Who are you?

Who are you?

One day, Sinclair got up, as he always did, at seven o’clock in the morning. Like he did each day, he shuffled to the bathroom in his slippers and, after his shower, shaved and put on cologne. He dressed in fashionable clothes, as was his custom, and walked downstairs to check his mail. And that was when he got his first shock of the day: there were no letters for him!

Over the course of recent years, the amount of mail he received had increased quite a bit and was an important part of his contact with the world. Slightly irked by the news that there was no news, he rushed through his breakfast of milk and cereal— recommended by doctors!—and left his house. Everything was just like always: the same old cars drove up and down the same old streets and made the same sounds in the city, which grumbled as it always did. As he crossed the square, he nearly ran into Professor Exer, an old acquaintance with whom he often spent long hours conversing about useless metaphysical concepts. He waved at him in greeting, but the professor seemed not to recognize him. So he called him by name, but the man had already walked off, and Sinclair assumed that he hadn’t heard him. The day had started off badly and seemed to be going downhill, with the impending likelihood of tedium plaguing his soul. He decided to return home, do some reading and research, and to await the letters that would surely arrive in increased number to make up for those that had not arrived already. That night the man slept poorly and woke up very early. He went downstairs, and as he was having breakfast he began to peer out the window, awaiting the postman’s arrival. Finally he saw the man turn thecorner and his heart skipped a beat. But the postman passed right by his house without stopping.

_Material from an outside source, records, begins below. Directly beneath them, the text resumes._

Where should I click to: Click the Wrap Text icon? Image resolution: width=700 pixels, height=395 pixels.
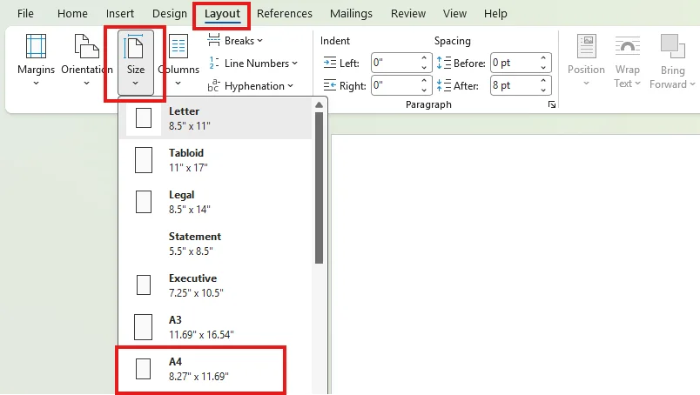[627, 46]
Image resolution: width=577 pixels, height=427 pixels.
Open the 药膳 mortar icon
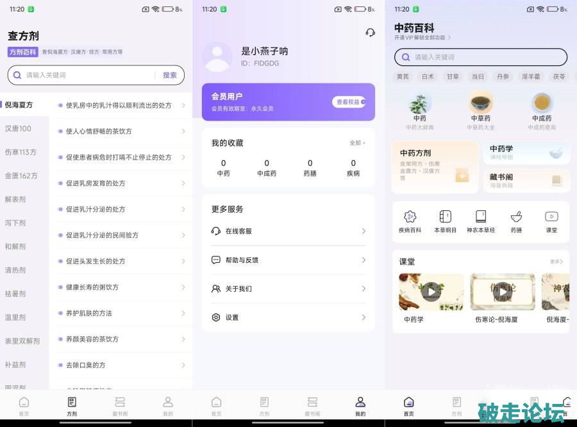(x=516, y=217)
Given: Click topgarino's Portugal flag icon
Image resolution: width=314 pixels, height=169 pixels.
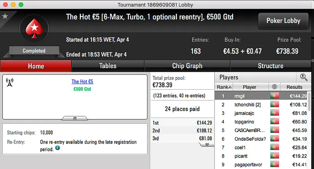Looking at the screenshot, I should [274, 121].
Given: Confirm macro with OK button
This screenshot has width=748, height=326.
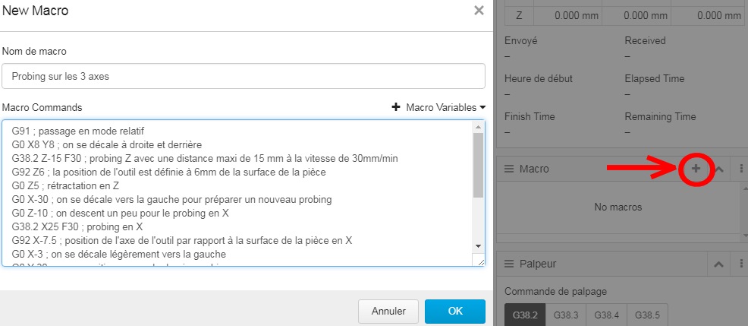Looking at the screenshot, I should tap(455, 312).
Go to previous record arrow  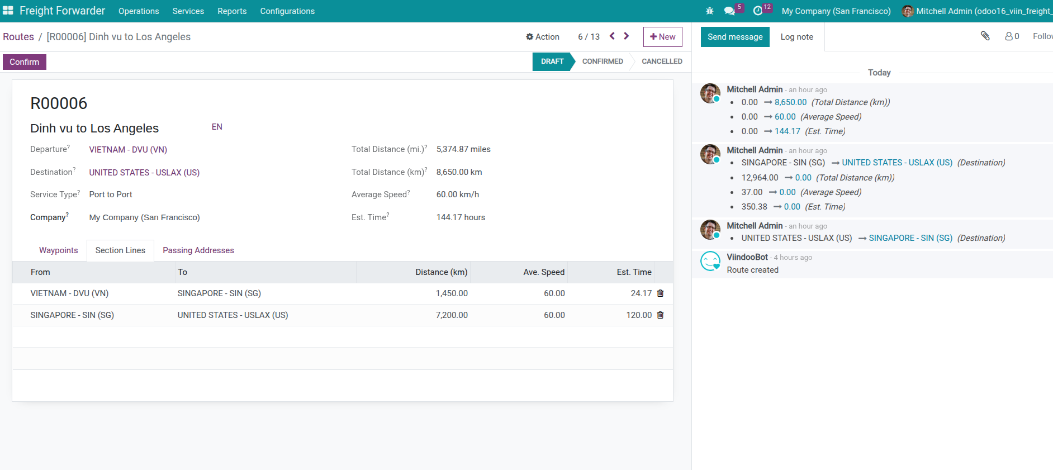pyautogui.click(x=612, y=36)
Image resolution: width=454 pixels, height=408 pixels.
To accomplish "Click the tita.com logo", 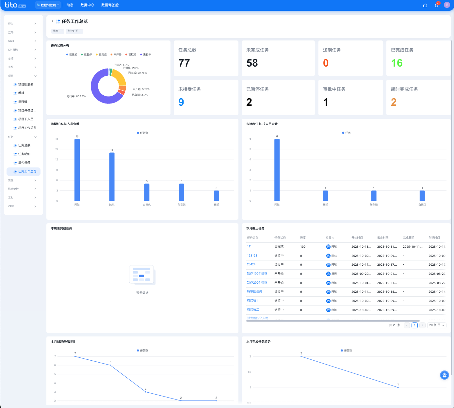I will coord(15,5).
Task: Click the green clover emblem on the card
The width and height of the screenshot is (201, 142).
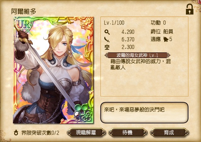Action: (81, 107)
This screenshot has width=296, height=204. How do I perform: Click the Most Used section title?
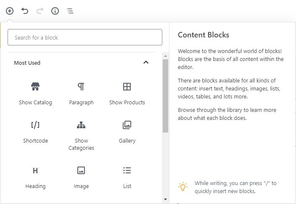[27, 63]
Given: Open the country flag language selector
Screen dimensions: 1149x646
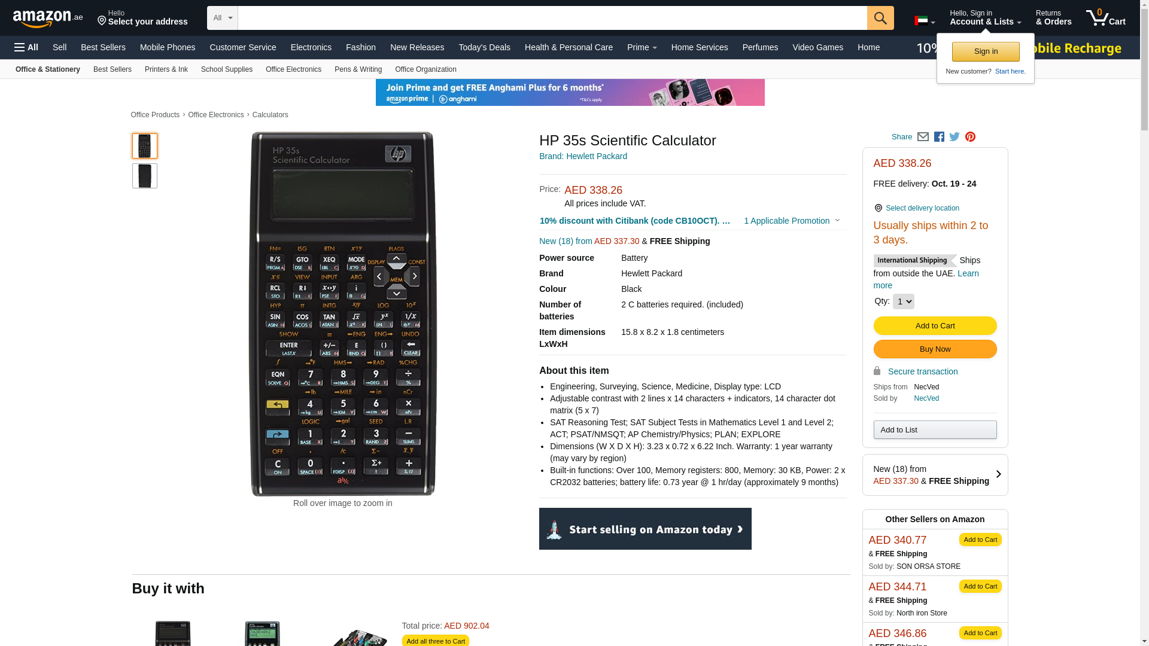Looking at the screenshot, I should tap(924, 22).
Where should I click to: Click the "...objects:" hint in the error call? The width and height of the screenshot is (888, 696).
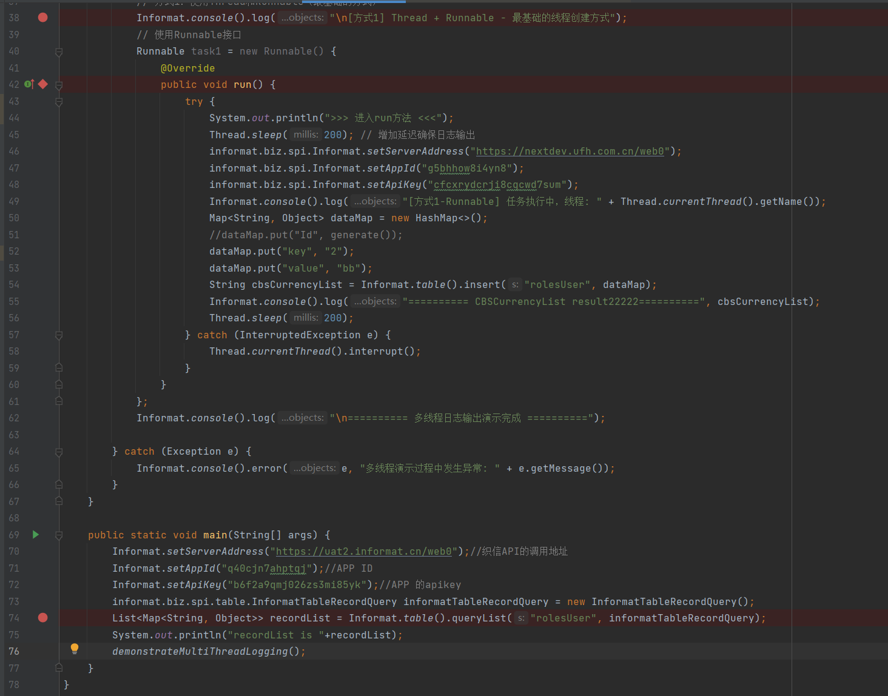click(314, 468)
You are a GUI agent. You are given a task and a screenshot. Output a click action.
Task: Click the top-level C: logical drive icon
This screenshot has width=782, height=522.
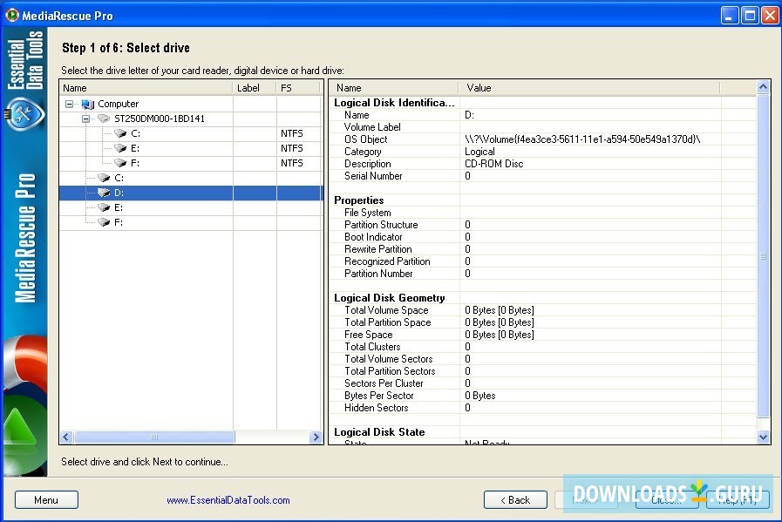point(105,178)
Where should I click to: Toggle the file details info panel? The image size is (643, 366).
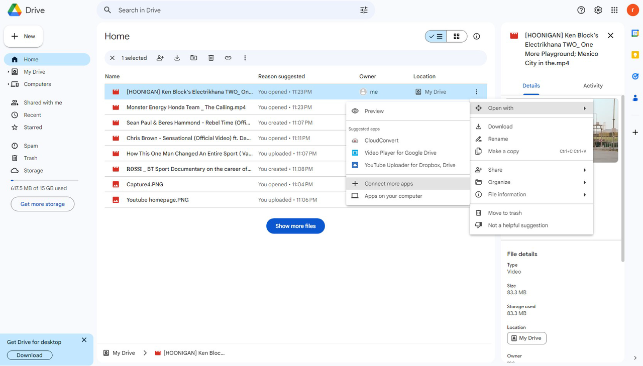[476, 36]
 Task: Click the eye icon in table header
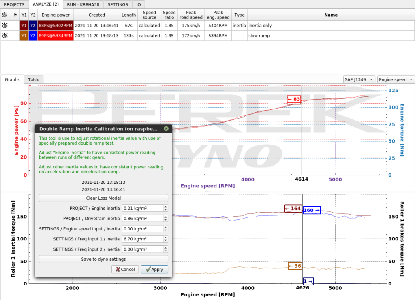[x=5, y=15]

Sinclair went out to call him back—in order to make sure there were no letters for him—and the postman assured him that he had nothing in his bag for that address, and also confirmed that there was no postal strike nor any problem with mail distribution in the city. Far from calming him down, this worried him all the more. Something was going on and he had to find out what it was. So he put on a jacket and headed over to his friend Mario’s house. The moment he arrived he asked the butler to announce his presence and waited in the sitting room for his friend, who appeared without delay. Sinclair walked over to meet the man of the house with his arms spread wide, but the man simply said, “I’m sorry, sir, but do we know each other?” Sinclair assumed it was a joke and gave a fake laugh, then pressured his friend to bring him a drink. The effect of that, however, was terrible: the owner of the house called his butler and ordered him to kick the stranger out, and faced with this situation, the “stranger” lost all control and began to shout and hurl insults, giving the well-built servant all the more reason to shove him violently out onto the street. On his way back home, he bumped into several other neighbors who ignored him or acted as if he were a stranger.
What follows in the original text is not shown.